> **Text passage**
┌──
What would cause Becca to change so much? Or did she really change? Hell you can’t make a purse out of a sows ear. When I met her she was fucking half of Effingham, some for free some for money. She was married to Dan at the time so what did I expect? We always hit it off and could make each other laugh, but somewhere along the line she didn’t care if I lived or died and she proved it by leaving a suicidal man to go to a party with her brother and sister.

The Family. They think they are the greatest. I used to set there at holidays and listen to wonderful stories about all the great things they were and how everyone else is jealous. Katie, didn’t get along at school, cause she was a spoiled bitch. Sherry was so wonderful the greatest nurse ever. She was fucking the black guy she worked with, Randy her NASCAR loving, cock sweep mustache wearing, closet homo (not that I’m against homosexuals, just Randy) would have killed if he would have known those same lips he kissed were wrapped around  a prick a few hours earlier (paraphrasing David Alan Coe). Travis, Mr. I’m so funny, was never funny. We had to all feel bad for him because his wife left him. He would call her fat, come home and fuck around like he was single. His wife on the other hand joined a gym, met her goal, found a guy at the gym and told Trav ”See ya later turkey my attorney will be in touch!” (That was from Jerry Reed). She was beautiful big or small. he fucked up, but according to the family Jennifer was bad. Mother in Law was so stupid she thought they were always right and never wrong…Becca told me stories of her taking them to have coffee everyday with some manager at a restaurant. I’m sure she never told Roger she was having an affair. I don’t know that for real but Becca assumed it was so I’m taking that from what she told me. Roger just sucked. A hypocrite minister, who wouldn’t do a thing for anyone including his own kids if it were to cost him a dollar. But stand there on a pulpit and he’s the greatest. He’ll visit parishioners but not his son-in-law who is raising his grand kids while his daughter is out training or screwing someone. (Yeah early on it was me so I know she wasn’t too good to cheat.)
└──
> **Exercise instructions**
[1] Say whether each statement agrees with the text about Becca and her family, answering yes or no and quoting the words of the text that decide it: (a) Becca was married to Dan when the narrator met her. (b) Roger is described as a minister. (c) Katie is called the greatest nurse ever.
[2] Set down the part of the text about Becca and her family that starts at the words "What would cause" and ends after "brother and sister.".
Answer from the text about Becca and her family and nothing else.

(Collected data entries)
┌──
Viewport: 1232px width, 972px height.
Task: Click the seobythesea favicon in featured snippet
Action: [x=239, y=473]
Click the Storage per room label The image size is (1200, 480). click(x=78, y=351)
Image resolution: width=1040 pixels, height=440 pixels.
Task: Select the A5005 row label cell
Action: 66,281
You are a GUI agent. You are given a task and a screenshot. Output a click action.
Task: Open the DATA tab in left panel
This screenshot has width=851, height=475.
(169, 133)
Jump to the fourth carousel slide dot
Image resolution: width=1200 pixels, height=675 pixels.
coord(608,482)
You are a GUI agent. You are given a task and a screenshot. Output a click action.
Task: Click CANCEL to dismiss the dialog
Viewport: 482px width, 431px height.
└──
┌──
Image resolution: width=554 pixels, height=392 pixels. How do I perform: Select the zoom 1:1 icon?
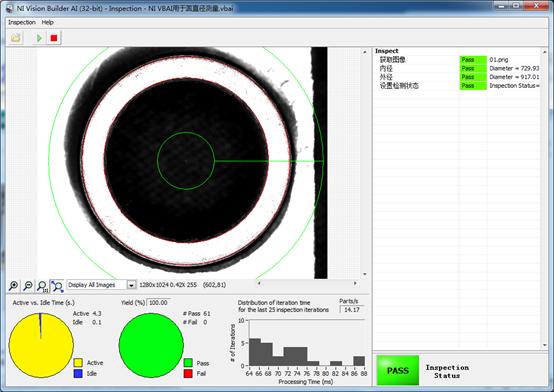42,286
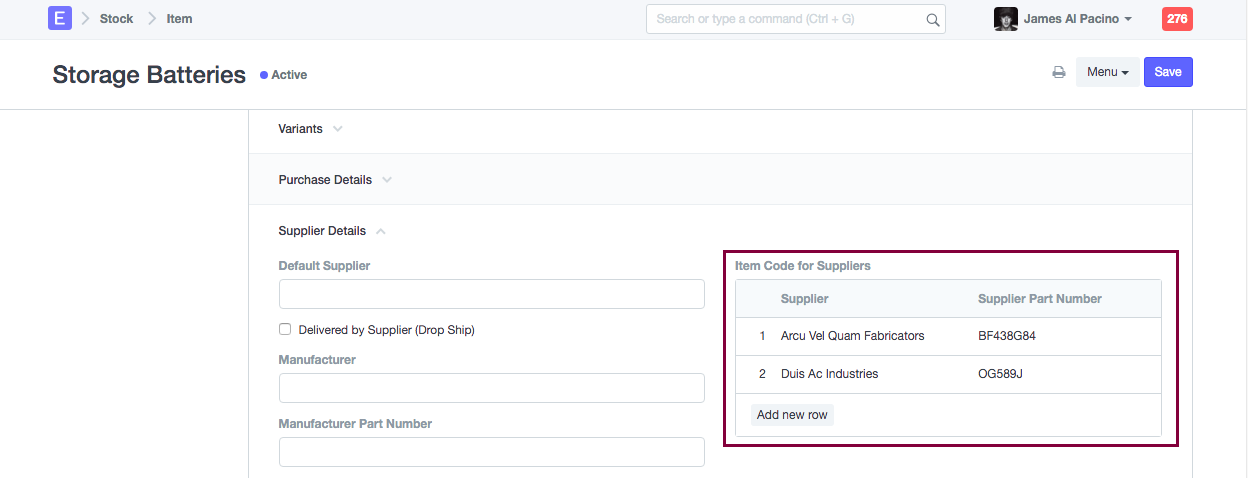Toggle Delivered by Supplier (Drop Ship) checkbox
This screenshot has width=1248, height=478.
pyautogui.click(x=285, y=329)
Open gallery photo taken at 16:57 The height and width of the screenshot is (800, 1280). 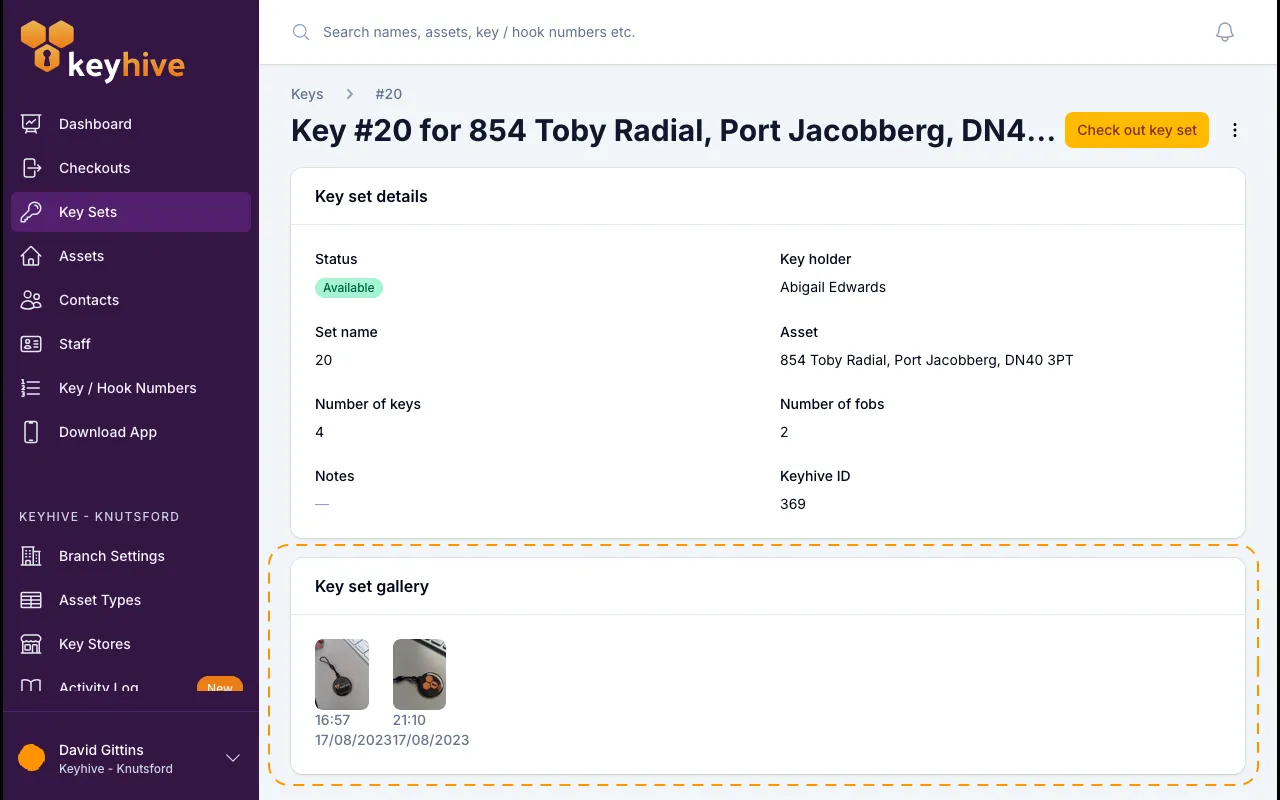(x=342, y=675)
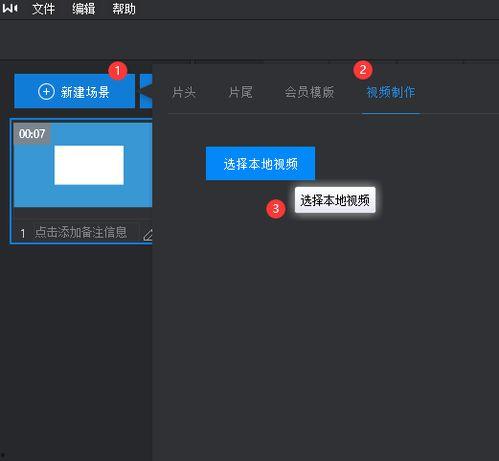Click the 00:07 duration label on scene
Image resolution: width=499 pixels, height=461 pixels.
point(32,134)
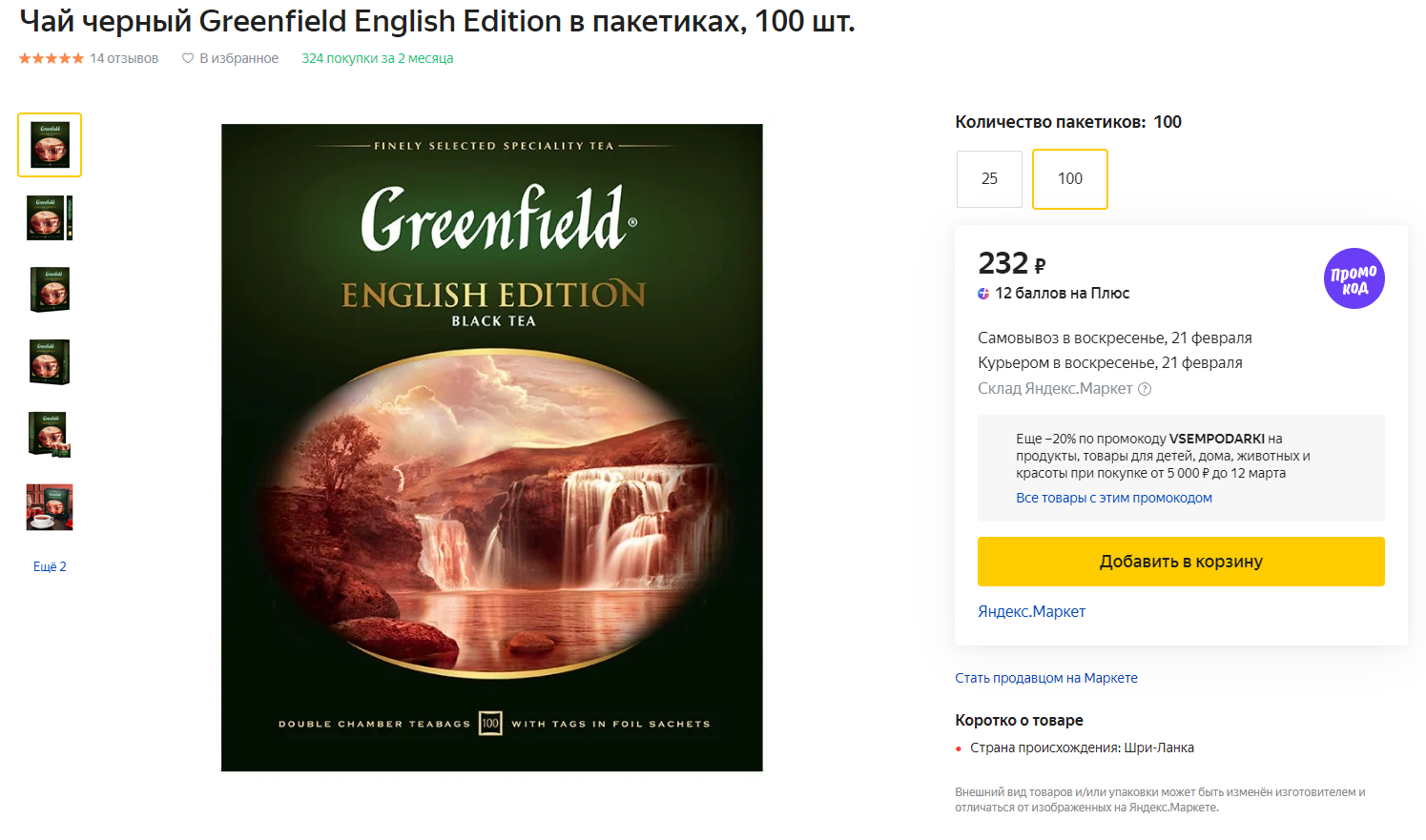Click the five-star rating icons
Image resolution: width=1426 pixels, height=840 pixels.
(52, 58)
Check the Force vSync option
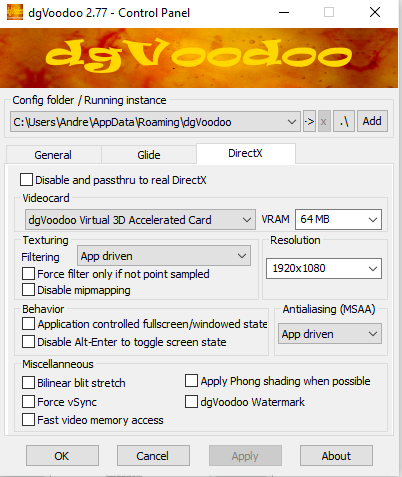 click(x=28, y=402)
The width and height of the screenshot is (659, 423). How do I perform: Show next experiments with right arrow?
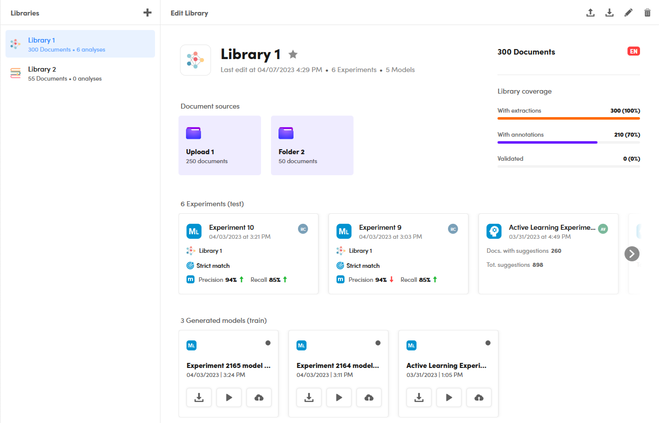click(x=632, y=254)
└──
> **Task-by-task solutions**
[1]
(a) Yes: "She was married to Dan at the time"
(b) Yes: "A hypocrite minister"
(c) No: "Sherry was so wonderful the greatest nurse ever"

[2]
What would cause Becca to change so much? Or did she really change? Hell you can’t make a purse out of a sows ear. When I met her she was fucking half of Effingham, some for free some for money. She was married to Dan at the time so what did I expect? We always hit it off and could make each other laugh, but somewhere along the line she didn’t care if I lived or died and she proved it by leaving a suicidal man to go to a party with her brother and sister.